Kosher salt and freshly ground pepper

One 15-ounce container whole-milk ricotta cheese (about 2 cups)

1 large egg

1/4 cup milk

1/2 cup packed basil leaves, roughly chopped

3/4 cup grated Parmesan  

One 1-pound block whole-milk mozzarella cheese, shredded (about 4 cups)

12 flat no-boil lasagna noodles (7-by-3.5-inches each)

 

Directions

Special equipment: an 18-by-13-inch sheet pan

Position a rack in the center of the oven and preheat to 450 degrees F.

Heat 1 tablespoon olive oil in a large skillet over medium-high heat. 

Add the sausage and cook, breaking up the meat with a wooden spoon, until browned and cooked through, about 5 minutes. 

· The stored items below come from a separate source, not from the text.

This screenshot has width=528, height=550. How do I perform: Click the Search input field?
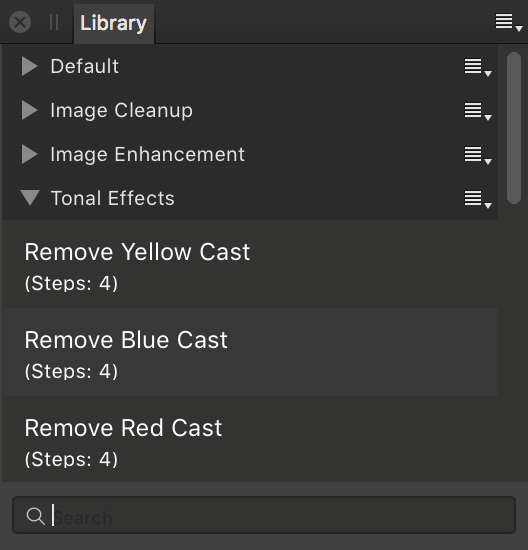[264, 515]

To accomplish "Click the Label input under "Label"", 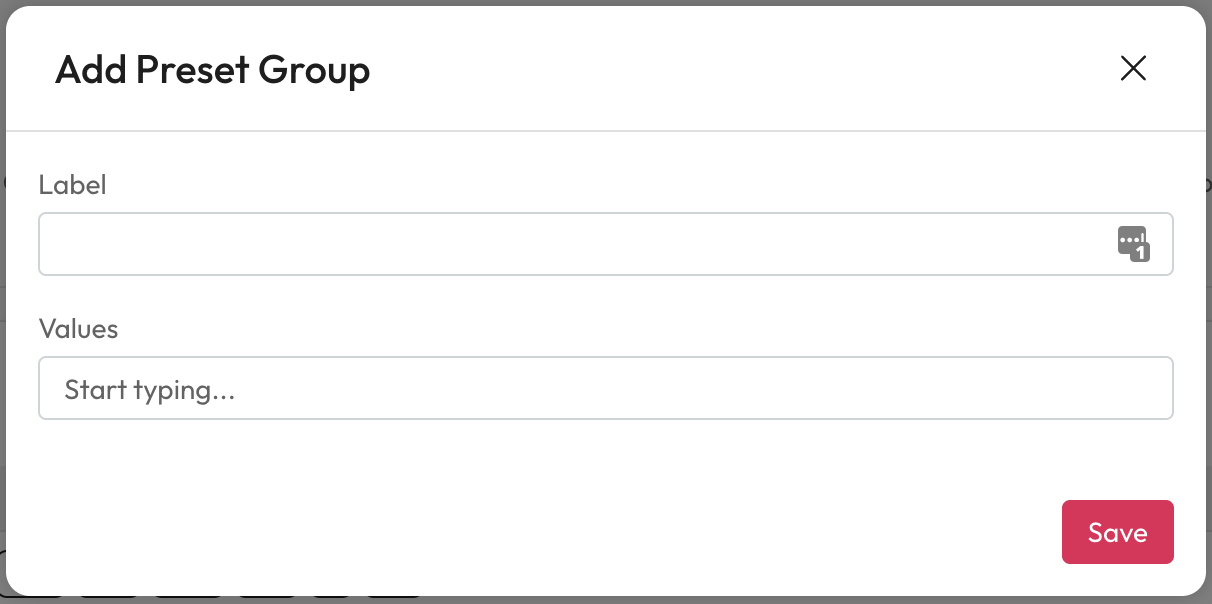I will pos(575,244).
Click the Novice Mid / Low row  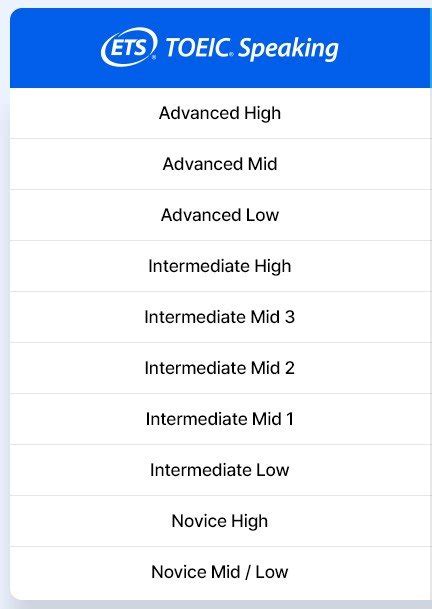[221, 572]
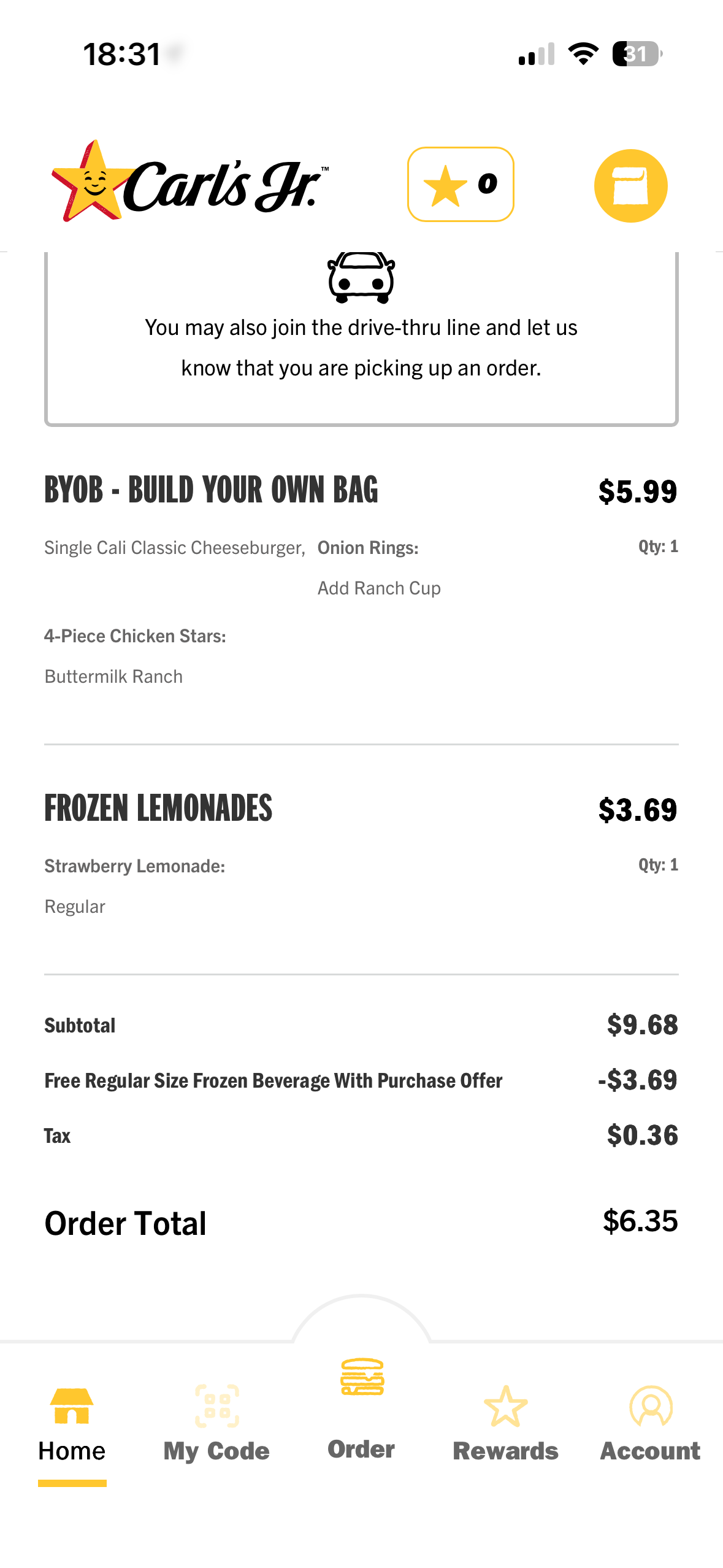The image size is (723, 1568).
Task: Tap the Free Regular Size Frozen Beverage offer
Action: pyautogui.click(x=274, y=1080)
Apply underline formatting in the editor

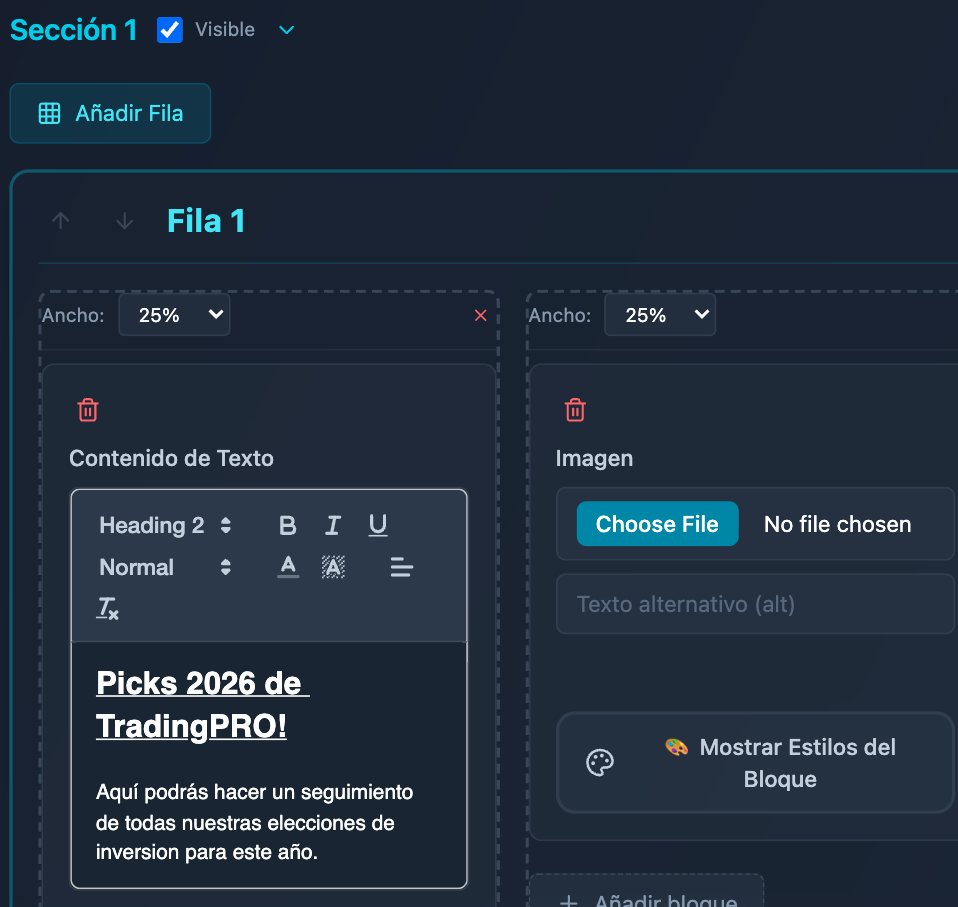point(377,526)
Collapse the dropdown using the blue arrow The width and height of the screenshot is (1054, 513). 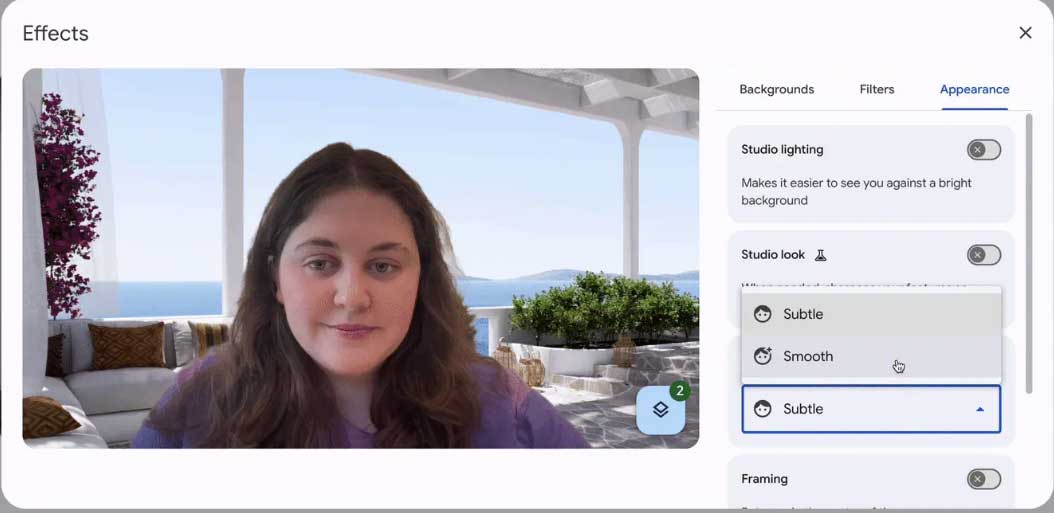[x=980, y=409]
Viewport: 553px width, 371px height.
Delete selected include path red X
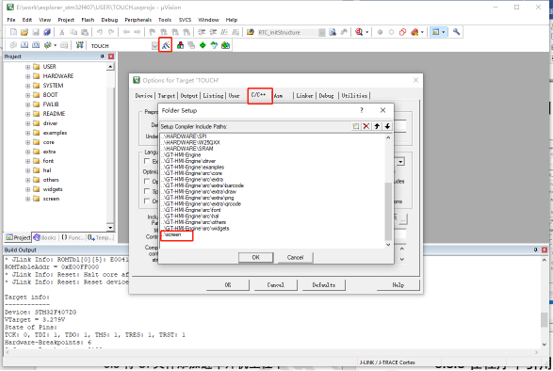[x=366, y=126]
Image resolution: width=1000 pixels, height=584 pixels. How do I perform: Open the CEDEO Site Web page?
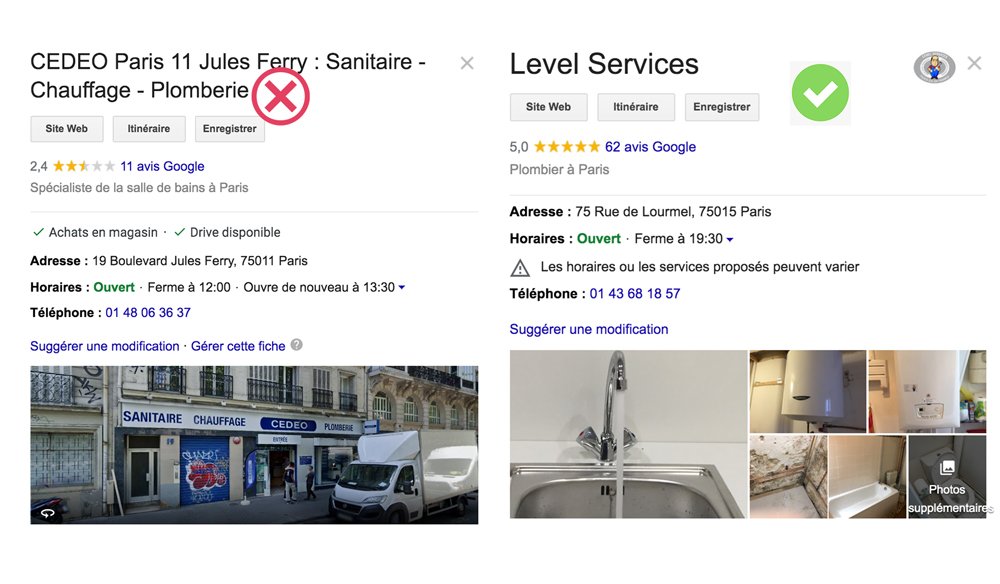tap(66, 128)
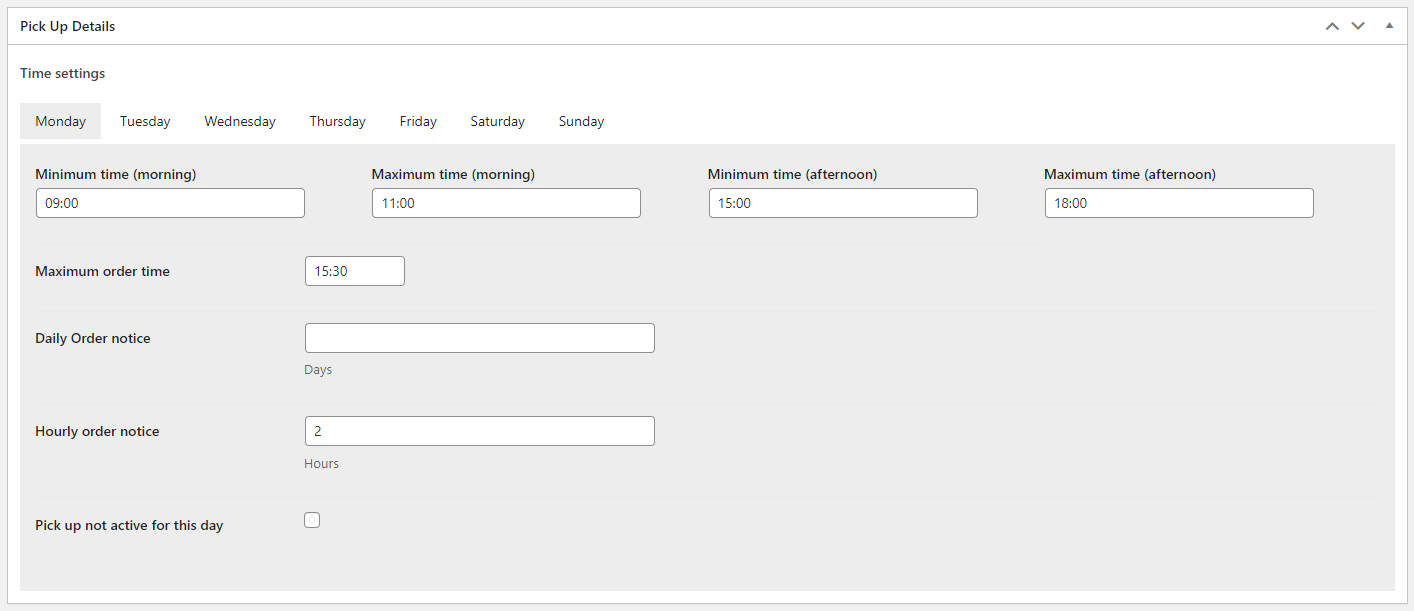Screen dimensions: 1414x611
Task: Focus the Maximum time (morning) field
Action: [x=506, y=203]
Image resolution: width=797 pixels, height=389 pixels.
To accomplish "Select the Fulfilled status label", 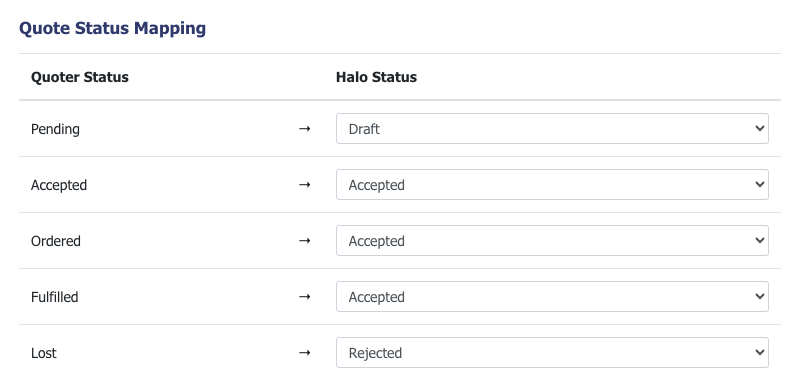I will pyautogui.click(x=54, y=297).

Transfer the sausage to a bowl with a slotted spoon and reserve the drippings in the pan. 

Reduce the heat to medium. 

Add the remaining 2 tablespoons olive oil and the garlic to the pan. 

When the garlic begins to brown at the edges, about 1 minute, add the tomatoes with their juices, 3/4 teaspoon salt and 1/4 teaspoon pepper. 

Bring to a simmer and continue to cook, stirring occasionally, until the sauce thickens, about 8 minutes. 

Mix the ricotta, egg, milk, basil, 1/2 cup of the grated Parmesan, 3/4 teaspoon salt and 1/4 teaspoon pepper together in a large bowl. 

Spread 2/3 cup of the tomato sauce across the bottom of an 18-by-13-inch sheet pan. 

Next, space out 6 lasagna noodles on top of the sauce, turning them to fit so there are 2 noodles across and 3 noodles down. (The noodles will expand when they cook.) 

Top the noodles with all of the ricotta mixture, all of the sausage, 2/3 cup tomato sauce, and half the shredded mozzarella. 

Add another layer of 6 lasagna noodles and top with the remaining sauce, mozzarella, and 1/4 cup grated Parmesan.  

Lightly oil one side of a large piece of foil. 

Cover the pan with the foil, greased side down. 

Bake until the noodles are tender when pierced with a paring knife, about 20 minutes. 

Carefully remove the foil and continue to bake until the top is very crusty and brown, 

10 to 15 minutes more.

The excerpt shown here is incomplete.